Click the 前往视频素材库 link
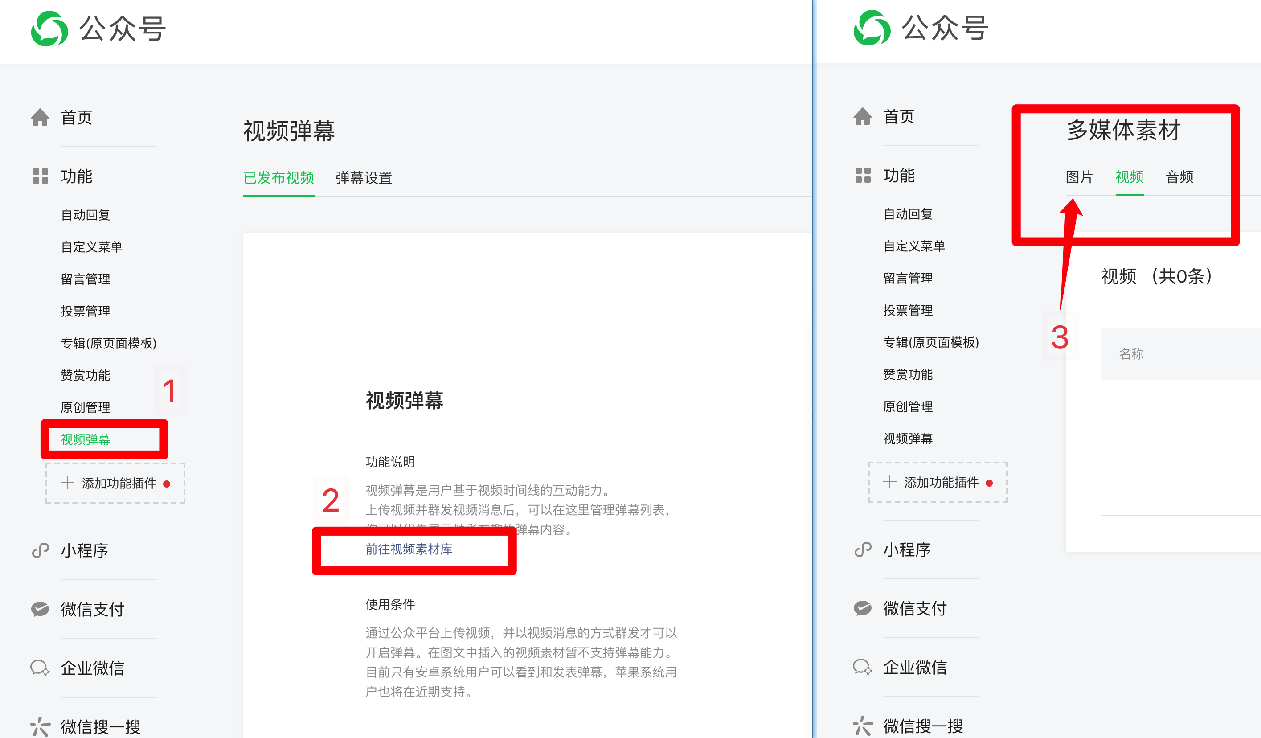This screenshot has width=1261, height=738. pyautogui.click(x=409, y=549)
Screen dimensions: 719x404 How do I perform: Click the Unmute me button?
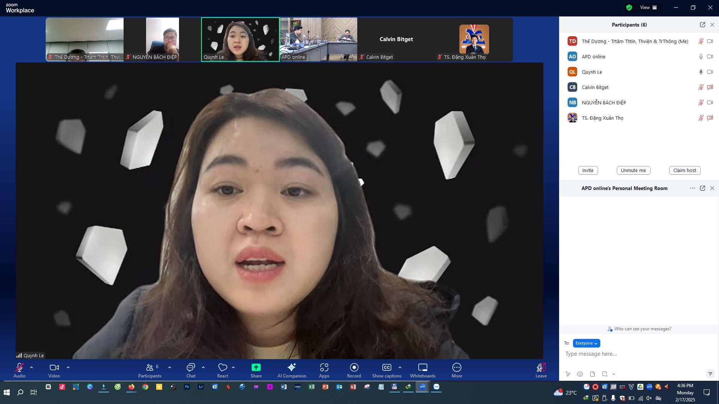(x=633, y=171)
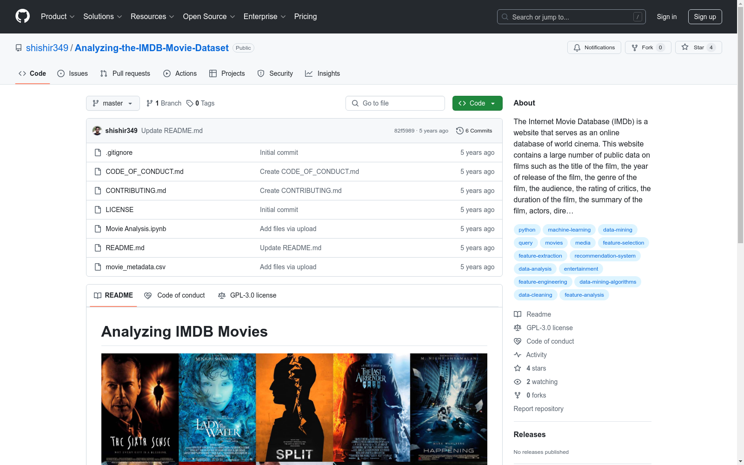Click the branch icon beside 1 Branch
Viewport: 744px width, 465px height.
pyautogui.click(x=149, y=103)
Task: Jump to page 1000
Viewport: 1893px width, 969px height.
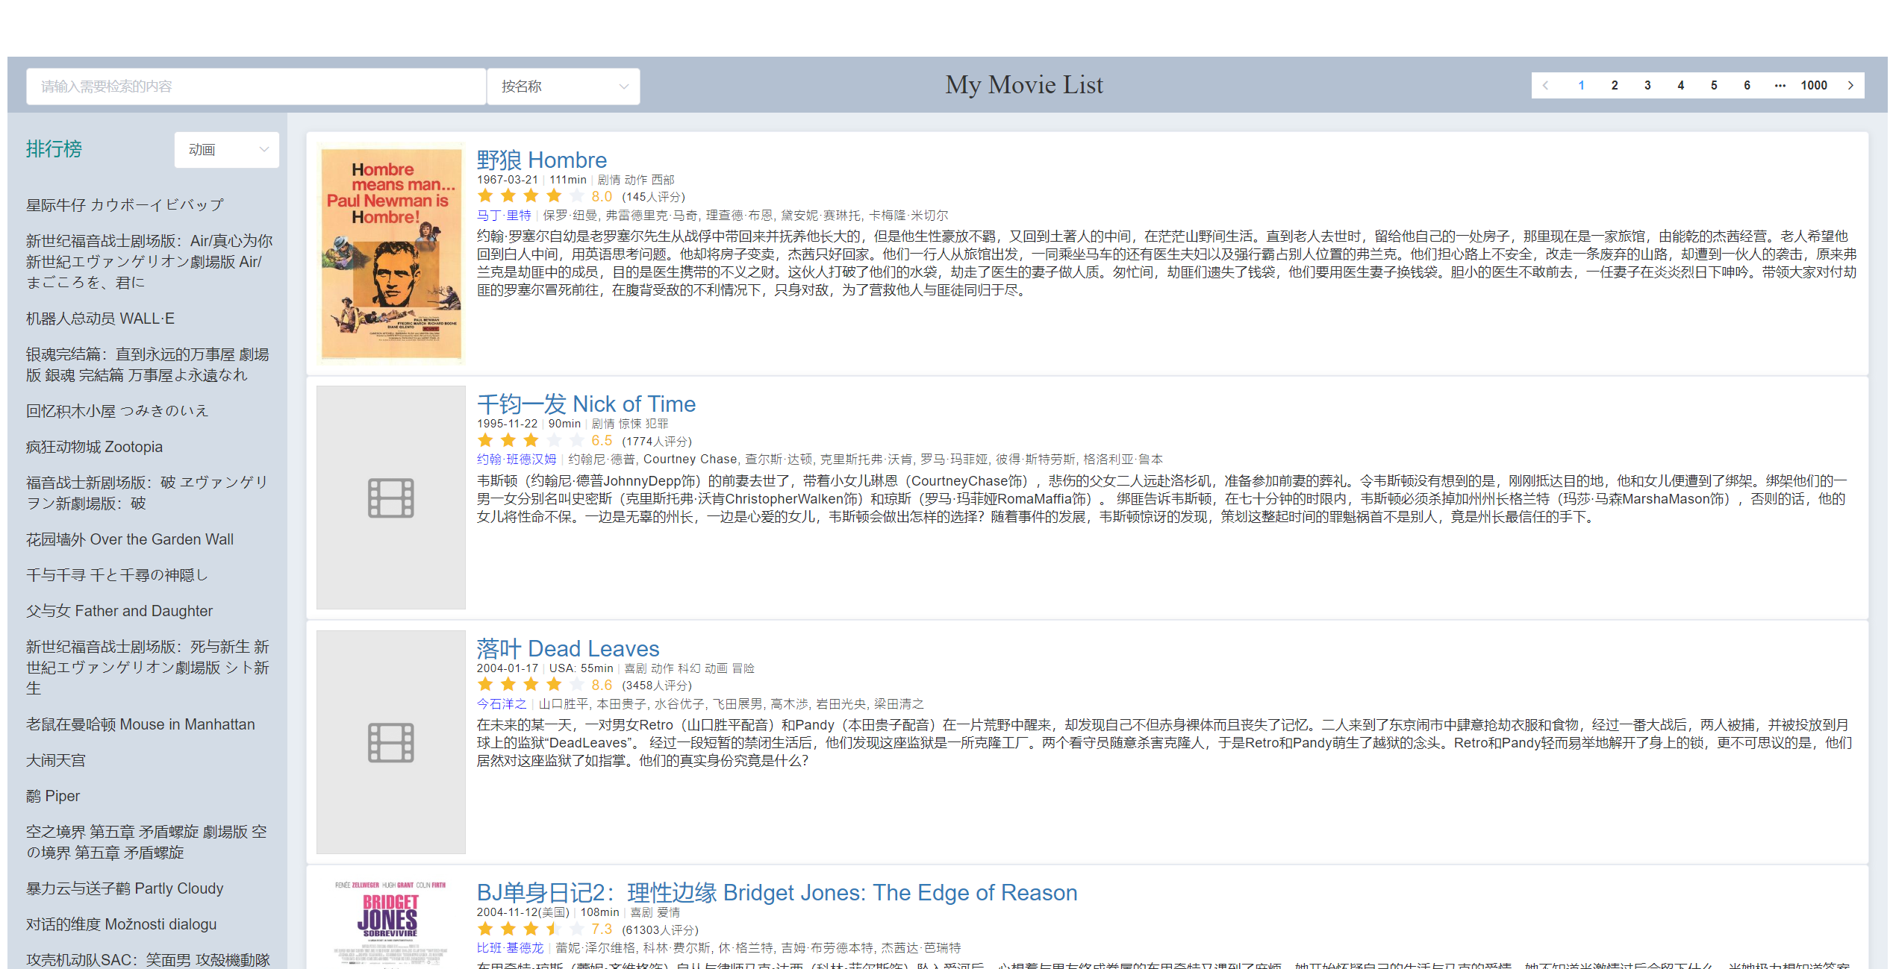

☆ ☆ ☆ ☆ ☆ ☆ ☆

= Work instructions =
Where a picture appears, omit it, and otherwise retype the material exactly.

= Answer to this exercise =
Click the 前往视频素材库 link
This screenshot has width=1261, height=738. pyautogui.click(x=409, y=549)
Screen dimensions: 719x404 How do I perform: Click the Unmute me button?
(x=633, y=171)
Click the branch icon beside 1 Branch
Viewport: 744px width, 465px height.
pyautogui.click(x=149, y=103)
Task: Jump to page 1000
Viewport: 1893px width, 969px height.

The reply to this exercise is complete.